Bow Wow Wow chronology
| John Peel Session (20th October 1980) (2011) | Your Box Set Pet (The Complete Recordings 1980–1984) (2018) |  |

= Your Box Set Pet (The Complete Recordings 1980–1984) =

Your Box Set Pet (The Complete Recordings 1980–1984) is a three-disc box set compilation album by English new wave band Bow Wow Wow, released on 25 May 2018 by Cherry Red Records.

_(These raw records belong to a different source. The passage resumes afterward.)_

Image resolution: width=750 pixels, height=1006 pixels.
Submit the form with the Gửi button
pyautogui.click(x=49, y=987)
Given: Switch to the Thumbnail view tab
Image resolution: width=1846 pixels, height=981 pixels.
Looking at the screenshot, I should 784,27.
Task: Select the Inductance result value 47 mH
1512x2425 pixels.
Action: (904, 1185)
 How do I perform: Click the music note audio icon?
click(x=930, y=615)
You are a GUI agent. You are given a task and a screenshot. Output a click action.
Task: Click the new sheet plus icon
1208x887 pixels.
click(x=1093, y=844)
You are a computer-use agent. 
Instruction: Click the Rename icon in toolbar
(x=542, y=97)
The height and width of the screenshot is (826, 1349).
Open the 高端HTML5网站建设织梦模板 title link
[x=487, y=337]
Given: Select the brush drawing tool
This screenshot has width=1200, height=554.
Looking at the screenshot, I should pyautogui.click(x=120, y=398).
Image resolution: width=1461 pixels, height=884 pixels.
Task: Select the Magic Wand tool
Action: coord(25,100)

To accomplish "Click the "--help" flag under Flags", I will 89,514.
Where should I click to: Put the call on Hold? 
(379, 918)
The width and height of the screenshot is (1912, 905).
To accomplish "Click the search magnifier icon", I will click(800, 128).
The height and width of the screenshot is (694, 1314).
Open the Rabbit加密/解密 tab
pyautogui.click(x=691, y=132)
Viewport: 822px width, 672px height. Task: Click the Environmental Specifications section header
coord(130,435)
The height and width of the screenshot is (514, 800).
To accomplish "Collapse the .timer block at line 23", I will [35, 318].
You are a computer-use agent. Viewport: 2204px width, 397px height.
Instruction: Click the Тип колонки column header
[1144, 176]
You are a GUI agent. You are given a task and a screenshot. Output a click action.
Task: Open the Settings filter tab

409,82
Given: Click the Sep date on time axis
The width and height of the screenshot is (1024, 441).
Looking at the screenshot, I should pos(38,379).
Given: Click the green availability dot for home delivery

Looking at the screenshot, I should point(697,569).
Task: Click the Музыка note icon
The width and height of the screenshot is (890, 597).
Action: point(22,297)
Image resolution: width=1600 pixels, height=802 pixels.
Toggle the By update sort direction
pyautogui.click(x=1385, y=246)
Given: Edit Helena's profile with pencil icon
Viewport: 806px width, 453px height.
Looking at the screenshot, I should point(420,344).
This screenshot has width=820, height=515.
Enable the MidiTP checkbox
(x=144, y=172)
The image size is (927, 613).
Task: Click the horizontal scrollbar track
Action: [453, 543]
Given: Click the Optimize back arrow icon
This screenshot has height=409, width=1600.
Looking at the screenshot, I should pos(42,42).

Disc one of the set consists of their first full-length studio album for RCA Records, See Jungle! See Jungle! Go Join Your Gang Yeah, City All Over! Go Ape Crazy! (1981), in its entirety, plus ten bonus tracks. The cover of the sleeve is the band's take on Édouard Manet’s Le Déjeuner sur l’herbe that was used on the cover of the original album and the EP Last of the Mohicans (1982).

Disc two consists of their second full-length RCA album, When the Going Gets Tough, the Tough Get Going (1983), in its entirety, plus eight bonus tracks.

The third disc, subtitled Singles, B-Sides & Remixes, contains their debut single, "C·30 C·60 C·90 Go" (1980), all eight tracks from the Your Cassette Pet mini-album (1980), and other singles and tracks recorded for EMI Records prior to their move to RCA Records. The cover of the sleeve for this disc is a nude image of lead singer Annabella Lwin painted gold taken by Jim Varriale, previously used for the cover of the 1982 RCA compilation album I Want Candy.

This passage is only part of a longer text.